«Cette décision procède d’un choix personnel, guidé avant tout par ma conception des institutions, de la responsabilité publique et de l’intérêt supérieur de la Nation», a indiqué sur son compte Facebook El Malick Ndiaye, proche d’Ousmane Sonko, sans donner plus de précisions sur les raisons de son départ.
El Malick Ndiaye avait été élu président de la 15ème législature du Sénégal au lendemain de la large victoire de leur parti, le Pastef, avec 130 sièges sur 165 en novembre 2024.
Cette démission ouvre la voie à l’élection au perchoir de M. Sonko, leader incontestable du Pastef, largement majoritaire à l’Assemblée nationale.
Vendredi soir, le président sénégalais Bassirou Diomaye Faye s’est séparé de son Premier ministre et ancien compagnon de lutte Ousmane Sonko, après des mois de tensions entre les deux hommes, arrivés au pouvoir en avril 2024 à la faveur d’un immense espoir populaire.

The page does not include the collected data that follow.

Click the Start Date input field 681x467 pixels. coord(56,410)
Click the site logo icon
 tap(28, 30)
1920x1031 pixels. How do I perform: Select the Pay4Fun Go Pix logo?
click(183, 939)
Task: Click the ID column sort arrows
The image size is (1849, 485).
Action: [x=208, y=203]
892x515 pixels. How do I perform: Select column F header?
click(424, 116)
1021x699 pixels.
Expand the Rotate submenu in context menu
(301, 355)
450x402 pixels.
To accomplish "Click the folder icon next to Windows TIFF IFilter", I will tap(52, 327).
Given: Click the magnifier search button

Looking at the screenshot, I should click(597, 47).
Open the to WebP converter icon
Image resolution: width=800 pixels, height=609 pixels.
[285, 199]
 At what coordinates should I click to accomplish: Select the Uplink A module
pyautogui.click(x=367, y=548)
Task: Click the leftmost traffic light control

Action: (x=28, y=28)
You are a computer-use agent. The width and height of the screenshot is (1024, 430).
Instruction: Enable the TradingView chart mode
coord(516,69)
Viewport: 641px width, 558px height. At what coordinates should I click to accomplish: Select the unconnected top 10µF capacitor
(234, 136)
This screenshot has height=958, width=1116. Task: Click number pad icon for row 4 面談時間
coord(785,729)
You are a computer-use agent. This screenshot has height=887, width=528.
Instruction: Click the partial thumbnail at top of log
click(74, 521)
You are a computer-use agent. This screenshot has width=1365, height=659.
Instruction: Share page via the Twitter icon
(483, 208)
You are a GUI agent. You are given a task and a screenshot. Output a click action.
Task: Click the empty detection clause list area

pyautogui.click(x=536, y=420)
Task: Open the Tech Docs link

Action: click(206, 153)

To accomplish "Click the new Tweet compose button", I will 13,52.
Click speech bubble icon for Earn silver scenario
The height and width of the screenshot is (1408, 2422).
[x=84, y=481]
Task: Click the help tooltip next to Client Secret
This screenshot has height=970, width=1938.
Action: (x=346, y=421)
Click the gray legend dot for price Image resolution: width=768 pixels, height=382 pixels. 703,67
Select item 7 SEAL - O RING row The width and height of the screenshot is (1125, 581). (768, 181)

Le président Faye est redevable de son poste à son ancien mentor, le charismatique Ousmane Sonko qui avait été empêché de se présenter à la présidentielle en raison d’une condamnation pour diffamation ayant entraîné la perte de ses droits civiques.
Avec une rhétorique panafricaniste, M. Sonko avait suscité un engouement passionné parmi la jeunesse désabusée du Sénégal, après des mois d’un bras de fer avec le pouvoir de Macky Sall (2012-2024), qui avait violemment réprimé des manifestations contre lui et contre la possibilité qu’il brigue un troisième mandat.
A peine sorti de prison à la faveur d’une loi d’amnistie, le tandem avait alors fait campagne sur le slogan «Diomaye Moy Sonko», soit «Diomaye c’est Sonko» en wolof.
Depuis, les signes de dissensions se sont multipliés sur la place publique jusqu’à la rupture consommée vendredi soir.
Se pose désormais la question de la possibilité pour le président de pouvoir gouverner et passer des réformes dans le pays qui fait face à de graves difficultés économiques.